* **Task prompt**: Check every line of the entries for the string "jotdown" and return the ones that contain it.
Segment Start: Data shown
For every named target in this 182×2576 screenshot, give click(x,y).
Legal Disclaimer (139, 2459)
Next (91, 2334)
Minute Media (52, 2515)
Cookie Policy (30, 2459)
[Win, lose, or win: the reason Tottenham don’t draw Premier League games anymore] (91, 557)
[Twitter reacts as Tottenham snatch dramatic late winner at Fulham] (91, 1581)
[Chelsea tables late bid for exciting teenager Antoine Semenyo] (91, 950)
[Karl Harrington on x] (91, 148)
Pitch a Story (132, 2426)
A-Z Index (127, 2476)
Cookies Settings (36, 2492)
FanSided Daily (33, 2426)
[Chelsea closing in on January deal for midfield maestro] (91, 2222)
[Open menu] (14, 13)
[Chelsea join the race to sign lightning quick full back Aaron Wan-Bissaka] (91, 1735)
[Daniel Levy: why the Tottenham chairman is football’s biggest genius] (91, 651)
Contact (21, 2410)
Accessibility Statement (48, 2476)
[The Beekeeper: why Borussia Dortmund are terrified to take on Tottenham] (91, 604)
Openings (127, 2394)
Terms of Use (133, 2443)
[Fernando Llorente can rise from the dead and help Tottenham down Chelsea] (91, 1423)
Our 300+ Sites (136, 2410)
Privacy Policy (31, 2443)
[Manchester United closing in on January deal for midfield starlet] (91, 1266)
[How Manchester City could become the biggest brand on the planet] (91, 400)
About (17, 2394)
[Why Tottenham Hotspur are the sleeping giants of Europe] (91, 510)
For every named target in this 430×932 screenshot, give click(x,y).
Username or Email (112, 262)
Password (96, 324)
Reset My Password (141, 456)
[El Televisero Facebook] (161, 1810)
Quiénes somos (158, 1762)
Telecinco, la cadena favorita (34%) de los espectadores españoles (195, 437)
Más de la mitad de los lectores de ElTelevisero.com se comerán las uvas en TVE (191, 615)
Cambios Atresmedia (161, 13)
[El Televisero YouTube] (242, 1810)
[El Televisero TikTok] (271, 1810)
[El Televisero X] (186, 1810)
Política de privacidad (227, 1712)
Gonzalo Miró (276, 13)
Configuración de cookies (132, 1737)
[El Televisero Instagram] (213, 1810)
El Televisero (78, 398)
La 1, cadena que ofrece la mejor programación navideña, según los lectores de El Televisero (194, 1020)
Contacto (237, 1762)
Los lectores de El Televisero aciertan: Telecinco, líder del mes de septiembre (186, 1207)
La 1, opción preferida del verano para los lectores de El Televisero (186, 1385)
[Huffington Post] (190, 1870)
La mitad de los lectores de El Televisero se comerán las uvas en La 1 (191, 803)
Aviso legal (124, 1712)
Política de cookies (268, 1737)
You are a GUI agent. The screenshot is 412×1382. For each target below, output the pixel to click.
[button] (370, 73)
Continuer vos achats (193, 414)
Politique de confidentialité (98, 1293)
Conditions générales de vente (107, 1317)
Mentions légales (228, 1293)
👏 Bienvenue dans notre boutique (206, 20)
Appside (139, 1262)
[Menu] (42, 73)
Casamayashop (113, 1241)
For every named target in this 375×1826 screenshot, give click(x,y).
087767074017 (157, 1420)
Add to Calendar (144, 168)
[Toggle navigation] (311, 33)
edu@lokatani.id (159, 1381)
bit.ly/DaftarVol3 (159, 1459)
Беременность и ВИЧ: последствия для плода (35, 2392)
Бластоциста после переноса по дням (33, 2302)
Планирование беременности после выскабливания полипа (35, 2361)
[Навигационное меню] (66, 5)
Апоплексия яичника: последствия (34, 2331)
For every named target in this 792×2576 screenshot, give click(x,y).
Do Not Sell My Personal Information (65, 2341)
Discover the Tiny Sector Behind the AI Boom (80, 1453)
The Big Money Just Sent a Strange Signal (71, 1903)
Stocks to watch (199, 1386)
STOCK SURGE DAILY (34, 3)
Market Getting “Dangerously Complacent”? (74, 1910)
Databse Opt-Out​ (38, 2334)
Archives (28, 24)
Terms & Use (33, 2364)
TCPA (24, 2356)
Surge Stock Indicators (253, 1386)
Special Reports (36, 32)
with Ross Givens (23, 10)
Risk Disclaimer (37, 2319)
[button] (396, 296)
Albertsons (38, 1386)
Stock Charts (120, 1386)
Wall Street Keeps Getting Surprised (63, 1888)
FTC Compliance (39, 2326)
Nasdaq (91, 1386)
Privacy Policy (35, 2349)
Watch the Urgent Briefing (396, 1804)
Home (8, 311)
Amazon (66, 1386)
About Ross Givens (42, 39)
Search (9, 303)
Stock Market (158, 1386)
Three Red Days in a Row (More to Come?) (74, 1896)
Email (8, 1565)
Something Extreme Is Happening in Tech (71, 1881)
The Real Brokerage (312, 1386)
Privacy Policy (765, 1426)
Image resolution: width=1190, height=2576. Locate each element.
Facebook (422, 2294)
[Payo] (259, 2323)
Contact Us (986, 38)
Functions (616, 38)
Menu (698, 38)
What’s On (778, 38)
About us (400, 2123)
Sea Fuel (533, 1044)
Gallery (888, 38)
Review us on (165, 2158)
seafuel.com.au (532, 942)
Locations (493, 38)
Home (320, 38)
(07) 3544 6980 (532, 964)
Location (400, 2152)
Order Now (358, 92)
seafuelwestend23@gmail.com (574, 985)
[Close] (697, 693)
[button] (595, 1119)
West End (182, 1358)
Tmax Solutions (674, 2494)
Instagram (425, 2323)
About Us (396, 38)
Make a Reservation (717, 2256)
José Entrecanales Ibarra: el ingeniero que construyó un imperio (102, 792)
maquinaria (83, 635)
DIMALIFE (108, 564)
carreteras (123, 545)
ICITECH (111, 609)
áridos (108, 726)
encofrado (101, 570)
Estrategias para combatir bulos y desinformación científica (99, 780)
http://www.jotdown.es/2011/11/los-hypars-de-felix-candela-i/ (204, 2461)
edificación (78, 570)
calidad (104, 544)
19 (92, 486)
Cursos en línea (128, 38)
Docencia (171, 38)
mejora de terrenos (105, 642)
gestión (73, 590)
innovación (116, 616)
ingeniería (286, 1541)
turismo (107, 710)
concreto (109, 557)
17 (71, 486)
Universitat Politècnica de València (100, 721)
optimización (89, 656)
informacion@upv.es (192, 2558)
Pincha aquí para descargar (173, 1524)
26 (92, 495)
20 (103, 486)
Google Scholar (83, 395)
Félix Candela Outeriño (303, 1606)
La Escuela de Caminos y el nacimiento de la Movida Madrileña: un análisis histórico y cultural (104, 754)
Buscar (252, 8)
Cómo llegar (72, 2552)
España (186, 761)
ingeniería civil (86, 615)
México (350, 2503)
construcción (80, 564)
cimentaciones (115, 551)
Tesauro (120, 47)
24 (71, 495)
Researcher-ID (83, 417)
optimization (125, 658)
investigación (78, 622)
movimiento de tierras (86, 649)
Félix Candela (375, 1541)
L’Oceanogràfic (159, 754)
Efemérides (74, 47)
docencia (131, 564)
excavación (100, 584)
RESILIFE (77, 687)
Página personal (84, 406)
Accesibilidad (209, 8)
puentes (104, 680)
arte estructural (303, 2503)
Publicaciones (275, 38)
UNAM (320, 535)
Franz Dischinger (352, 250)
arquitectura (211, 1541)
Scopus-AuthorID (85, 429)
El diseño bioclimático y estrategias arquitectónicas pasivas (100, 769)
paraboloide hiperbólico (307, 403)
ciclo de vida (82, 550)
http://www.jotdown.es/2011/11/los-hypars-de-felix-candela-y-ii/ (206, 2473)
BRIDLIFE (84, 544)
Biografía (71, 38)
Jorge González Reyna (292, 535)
Segment End: Data shown
* **Output**:
http://www.jotdown.es/2011/11/los-hypars-de-felix-candela-i/ (204, 2461)
http://www.jotdown.es/2011/11/los-hypars-de-felix-candela-y-ii/ (206, 2473)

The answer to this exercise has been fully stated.